Managing your money and finances in a sub-investment grade economy
In light of the recent local economy’s downgrade, finance expert Samke Mhlongo-Ngwenya gives invaluable advice on how to make your money work for you.
The month of April saw South Africa’s sovereign credit rating downgraded to sub-investment grade by ratings agencies Standard & Poor’s and Fitch. This sub-investment rating, or junk status as it is known colloquially, resulted in many South Africans going into a state of panic as evidenced by the nationwide public demonstrations following the ratings announcements.

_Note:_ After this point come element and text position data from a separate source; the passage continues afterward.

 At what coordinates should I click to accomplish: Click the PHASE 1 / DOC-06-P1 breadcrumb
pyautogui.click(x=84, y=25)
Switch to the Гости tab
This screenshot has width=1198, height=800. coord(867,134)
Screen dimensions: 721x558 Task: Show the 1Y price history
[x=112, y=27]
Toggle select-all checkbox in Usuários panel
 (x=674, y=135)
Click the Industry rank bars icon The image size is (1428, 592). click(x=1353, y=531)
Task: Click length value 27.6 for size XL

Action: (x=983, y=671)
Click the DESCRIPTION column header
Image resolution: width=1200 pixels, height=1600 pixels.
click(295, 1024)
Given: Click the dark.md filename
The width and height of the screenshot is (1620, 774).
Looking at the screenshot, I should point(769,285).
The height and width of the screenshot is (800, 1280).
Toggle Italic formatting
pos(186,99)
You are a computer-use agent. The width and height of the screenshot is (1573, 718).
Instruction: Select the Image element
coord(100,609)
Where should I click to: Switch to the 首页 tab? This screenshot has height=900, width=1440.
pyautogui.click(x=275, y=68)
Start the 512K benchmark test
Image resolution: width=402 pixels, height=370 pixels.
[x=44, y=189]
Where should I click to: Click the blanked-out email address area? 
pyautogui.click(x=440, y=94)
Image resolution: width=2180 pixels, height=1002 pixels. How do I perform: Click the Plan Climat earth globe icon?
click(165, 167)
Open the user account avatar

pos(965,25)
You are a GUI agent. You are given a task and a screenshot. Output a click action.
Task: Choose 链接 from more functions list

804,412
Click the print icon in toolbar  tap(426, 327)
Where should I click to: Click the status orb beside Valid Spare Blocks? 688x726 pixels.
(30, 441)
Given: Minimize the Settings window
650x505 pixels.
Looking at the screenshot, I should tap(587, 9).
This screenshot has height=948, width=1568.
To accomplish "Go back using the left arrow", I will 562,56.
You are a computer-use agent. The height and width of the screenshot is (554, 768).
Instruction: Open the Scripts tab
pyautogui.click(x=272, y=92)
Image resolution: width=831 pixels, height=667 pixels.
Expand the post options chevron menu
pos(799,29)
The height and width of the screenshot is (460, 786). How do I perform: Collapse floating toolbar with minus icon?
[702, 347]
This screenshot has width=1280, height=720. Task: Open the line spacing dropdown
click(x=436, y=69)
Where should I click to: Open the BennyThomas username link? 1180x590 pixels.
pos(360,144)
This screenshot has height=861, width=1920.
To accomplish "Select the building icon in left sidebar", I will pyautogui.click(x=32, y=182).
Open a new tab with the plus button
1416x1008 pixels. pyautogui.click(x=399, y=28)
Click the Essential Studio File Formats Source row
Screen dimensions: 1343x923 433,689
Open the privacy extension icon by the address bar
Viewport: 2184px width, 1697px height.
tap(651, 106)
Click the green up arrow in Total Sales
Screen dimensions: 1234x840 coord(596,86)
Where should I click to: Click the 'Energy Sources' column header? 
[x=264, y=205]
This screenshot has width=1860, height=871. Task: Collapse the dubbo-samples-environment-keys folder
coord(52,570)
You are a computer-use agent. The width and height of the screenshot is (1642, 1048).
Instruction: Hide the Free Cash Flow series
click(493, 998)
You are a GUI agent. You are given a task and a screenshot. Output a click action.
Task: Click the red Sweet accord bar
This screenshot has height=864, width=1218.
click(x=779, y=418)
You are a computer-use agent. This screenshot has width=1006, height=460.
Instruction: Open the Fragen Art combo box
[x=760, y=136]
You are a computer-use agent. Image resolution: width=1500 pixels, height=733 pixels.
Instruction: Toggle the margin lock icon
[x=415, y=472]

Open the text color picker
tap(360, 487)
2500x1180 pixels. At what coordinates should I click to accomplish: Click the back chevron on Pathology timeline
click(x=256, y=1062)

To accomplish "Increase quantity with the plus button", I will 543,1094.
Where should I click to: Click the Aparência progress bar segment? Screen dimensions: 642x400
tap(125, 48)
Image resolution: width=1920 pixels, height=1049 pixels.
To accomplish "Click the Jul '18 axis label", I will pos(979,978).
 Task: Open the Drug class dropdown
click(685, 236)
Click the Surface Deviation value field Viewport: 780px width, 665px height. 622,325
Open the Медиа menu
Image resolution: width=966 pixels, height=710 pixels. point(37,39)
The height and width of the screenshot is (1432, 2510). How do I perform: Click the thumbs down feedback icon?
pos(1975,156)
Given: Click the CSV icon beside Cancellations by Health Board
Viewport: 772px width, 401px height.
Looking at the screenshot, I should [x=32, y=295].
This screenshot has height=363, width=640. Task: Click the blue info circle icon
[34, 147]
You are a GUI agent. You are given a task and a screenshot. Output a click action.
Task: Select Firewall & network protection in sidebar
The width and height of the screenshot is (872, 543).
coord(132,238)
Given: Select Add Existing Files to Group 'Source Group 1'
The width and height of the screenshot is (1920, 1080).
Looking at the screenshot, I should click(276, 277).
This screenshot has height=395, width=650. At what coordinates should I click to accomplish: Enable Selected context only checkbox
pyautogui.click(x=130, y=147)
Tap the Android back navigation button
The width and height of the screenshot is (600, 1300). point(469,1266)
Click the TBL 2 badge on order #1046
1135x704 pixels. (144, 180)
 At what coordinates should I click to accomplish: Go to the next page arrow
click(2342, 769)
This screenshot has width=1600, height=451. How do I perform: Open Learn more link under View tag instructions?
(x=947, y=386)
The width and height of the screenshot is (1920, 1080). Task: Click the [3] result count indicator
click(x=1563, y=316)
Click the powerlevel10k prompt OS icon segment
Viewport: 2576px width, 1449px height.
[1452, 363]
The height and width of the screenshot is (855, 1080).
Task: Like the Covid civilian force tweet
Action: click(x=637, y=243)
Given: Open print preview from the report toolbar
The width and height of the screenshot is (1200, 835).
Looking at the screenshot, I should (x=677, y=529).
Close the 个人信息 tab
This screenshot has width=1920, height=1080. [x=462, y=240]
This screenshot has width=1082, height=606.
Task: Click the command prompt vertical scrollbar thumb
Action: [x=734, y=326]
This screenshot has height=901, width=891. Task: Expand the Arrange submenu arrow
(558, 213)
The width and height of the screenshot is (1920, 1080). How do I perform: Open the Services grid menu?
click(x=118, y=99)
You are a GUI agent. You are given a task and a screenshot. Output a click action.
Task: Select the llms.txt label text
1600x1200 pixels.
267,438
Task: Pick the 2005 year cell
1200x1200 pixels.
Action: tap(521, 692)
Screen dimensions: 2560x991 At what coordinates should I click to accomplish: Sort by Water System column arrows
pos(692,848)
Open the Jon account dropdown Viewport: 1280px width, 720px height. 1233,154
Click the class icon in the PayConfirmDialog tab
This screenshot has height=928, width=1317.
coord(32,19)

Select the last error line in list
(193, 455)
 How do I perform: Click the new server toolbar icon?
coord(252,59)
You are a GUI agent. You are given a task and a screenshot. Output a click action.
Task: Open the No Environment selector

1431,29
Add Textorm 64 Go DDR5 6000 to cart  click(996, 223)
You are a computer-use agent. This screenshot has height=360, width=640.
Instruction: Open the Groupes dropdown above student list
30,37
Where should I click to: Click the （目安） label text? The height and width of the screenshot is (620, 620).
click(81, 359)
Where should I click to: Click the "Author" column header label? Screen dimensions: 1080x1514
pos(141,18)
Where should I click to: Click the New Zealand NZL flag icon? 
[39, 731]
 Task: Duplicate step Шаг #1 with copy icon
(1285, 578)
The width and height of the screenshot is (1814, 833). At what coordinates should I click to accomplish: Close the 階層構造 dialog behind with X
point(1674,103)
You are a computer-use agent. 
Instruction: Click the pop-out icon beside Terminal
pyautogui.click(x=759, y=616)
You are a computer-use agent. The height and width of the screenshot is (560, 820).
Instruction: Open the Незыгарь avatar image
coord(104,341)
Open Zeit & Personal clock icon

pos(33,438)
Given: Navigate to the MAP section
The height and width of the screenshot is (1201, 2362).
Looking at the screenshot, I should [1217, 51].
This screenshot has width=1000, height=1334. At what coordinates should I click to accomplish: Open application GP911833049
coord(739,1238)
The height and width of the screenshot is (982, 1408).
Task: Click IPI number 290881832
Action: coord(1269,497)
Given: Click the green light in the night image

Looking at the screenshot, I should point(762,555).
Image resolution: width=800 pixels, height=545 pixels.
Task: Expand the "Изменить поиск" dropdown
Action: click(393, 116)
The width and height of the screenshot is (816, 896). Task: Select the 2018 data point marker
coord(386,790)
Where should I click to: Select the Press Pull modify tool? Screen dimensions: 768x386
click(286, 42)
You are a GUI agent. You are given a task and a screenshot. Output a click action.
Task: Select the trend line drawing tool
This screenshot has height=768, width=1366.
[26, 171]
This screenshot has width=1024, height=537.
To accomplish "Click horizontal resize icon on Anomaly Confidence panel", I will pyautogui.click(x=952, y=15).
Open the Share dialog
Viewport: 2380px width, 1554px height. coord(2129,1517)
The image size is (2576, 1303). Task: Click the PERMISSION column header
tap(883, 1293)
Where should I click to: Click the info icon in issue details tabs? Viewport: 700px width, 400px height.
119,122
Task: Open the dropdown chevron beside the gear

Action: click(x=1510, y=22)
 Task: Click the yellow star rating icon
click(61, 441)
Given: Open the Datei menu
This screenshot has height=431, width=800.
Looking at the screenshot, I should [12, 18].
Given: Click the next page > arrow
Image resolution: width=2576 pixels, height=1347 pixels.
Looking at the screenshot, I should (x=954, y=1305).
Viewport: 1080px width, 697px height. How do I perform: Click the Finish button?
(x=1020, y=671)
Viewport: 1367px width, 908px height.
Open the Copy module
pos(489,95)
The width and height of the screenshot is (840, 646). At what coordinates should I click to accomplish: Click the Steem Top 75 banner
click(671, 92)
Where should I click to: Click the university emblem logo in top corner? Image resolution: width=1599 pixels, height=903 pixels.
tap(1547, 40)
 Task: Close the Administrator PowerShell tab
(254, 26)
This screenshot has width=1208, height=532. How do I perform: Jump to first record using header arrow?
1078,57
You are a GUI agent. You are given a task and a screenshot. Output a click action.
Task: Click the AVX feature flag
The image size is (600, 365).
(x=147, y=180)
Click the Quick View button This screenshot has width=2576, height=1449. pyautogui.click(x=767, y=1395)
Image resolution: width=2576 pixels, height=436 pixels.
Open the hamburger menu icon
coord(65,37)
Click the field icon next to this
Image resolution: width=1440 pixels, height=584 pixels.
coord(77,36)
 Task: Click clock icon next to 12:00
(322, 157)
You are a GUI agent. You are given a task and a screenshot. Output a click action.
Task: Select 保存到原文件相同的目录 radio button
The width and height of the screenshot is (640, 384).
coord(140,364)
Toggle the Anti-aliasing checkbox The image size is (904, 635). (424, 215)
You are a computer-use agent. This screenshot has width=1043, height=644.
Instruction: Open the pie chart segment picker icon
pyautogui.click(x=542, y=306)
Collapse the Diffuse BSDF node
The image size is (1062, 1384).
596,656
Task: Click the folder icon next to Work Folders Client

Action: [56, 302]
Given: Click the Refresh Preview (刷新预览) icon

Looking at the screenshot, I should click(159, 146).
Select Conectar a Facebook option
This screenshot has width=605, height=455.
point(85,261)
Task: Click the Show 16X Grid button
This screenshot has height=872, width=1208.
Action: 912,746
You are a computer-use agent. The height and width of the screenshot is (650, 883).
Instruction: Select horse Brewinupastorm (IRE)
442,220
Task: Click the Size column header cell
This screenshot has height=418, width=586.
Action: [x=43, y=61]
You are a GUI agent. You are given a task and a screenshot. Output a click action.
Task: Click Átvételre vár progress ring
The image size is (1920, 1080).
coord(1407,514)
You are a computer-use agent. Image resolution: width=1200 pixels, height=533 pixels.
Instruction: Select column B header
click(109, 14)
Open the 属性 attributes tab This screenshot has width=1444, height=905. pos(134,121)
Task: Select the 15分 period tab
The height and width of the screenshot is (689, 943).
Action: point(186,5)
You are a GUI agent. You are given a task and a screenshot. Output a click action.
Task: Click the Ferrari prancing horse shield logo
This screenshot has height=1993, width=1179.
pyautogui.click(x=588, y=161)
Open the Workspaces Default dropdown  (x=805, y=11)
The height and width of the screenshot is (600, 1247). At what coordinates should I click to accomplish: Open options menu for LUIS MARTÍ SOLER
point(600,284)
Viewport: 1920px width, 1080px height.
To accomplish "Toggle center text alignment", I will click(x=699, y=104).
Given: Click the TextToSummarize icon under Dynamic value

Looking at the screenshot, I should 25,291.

There are several technicalities surrounding the current credit ratings that explain why the Rand has not depreciated as much as one would expect with a “full blown” junk status rating, or as much as it did with the removal of Finance Minister Nhlanhla Nene in December 2015. However, with South Africa being placed on negative watch by all three ratings agencies, it would be prudent for individuals to start making financial decisions that anticipate the full adverse effects that could result from us being in true junk status.
A typical junk status economy is subject to rising interest rates; rising inflation as food, petrol and electricity prices increase; increased unemployment as companies retrench and the retrenched struggle to find new employment as companies are not hiring; rising cost of imported goods due to a lower local currency; and decreasing government expenditure as tax revenues decline and the cost of borrowing increases. The golden investment principle to remember even in the face of such grim circumstances is that one should not panic. Instead, the following steps can be taken to minimize the adverse effects of a junk status economy, and create the necessary buffer to allow one to navigate the different financial permutations one could find themselves in:
- Increase cashflow capacity
The easiest way to increase cashflow capacity is to review current expenditure and take up more affordable options that still meet your changing needs. An example is a review of your current medical aid and insurance plans.
- Stress-test your finances for changing interest-rate levels
One way to stress-test your finances is to set your prime-linked instalments at 1% higher than the current interest rate and assess how your cashflow and lifestyle are impacted. Conducting this exercise ahead of time allows one to make the necessary lifestyle adjustments without risking default. If your outflows still exceed your inflows even after stripping out luxuries and minimizing optional expenses, then approach your financial services provider in advance to discuss available options.
- Create an additional income stream
There are simple ways of supplementing your income such as taking up a board position, selling your skills on a consultancy basis after-hours, or embarking on a capital-light entrepreneurial venture. This may seem counter-intuitive but a junk status economy does present opportunities that can be leveraged for personal gain.
- Rand-hedge your investments
One of the major knocks that personal wealth takes in a junk status economy is brought about by the depreciation of the local currency. Investors can take proactive steps to build in a Rand-hedge into their investment portfolio and this can be done without necessarily transferring monies out the country. Some options include buying shares in companies that have foreign revenues, or in companies that trade commodities that are foreign currency denominated, or buying Gold ETFs. It is strongly suggested that this is done with the assistance of an investment professional to avoid risking losses.
- Have 9-12m salary equivalent available (outside of your pension)
Financial advisors typically advocate that one should have access to cash that is your 6-month salary equivalent. I would advocate that this provision be increased to at least 9-12months’ salary equivalent (excluding the proceeds of your pension) in an economy that is retrenching. There are a number of options in which this funding can be made available by a finance professional that would be an optimal mix of debt (given rising interest rates), and investments (given that some investments may currently be sitting at a loss).
The worst may not be over for South African consumers and the best stance individuals can take is to be proactive in structuring their finances to minimize loss and create liquidity. All this is best done with the assistance of a finance or investment professional remembering that even during what looks like a very difficult economic climate, there will still be opportunities to preserve, and maybe even create, personal wealth.
Samke Mhlongo-Ngwenya is an ex-private banker and founder of The Next Chapter (“TNC”) Wealth Partners.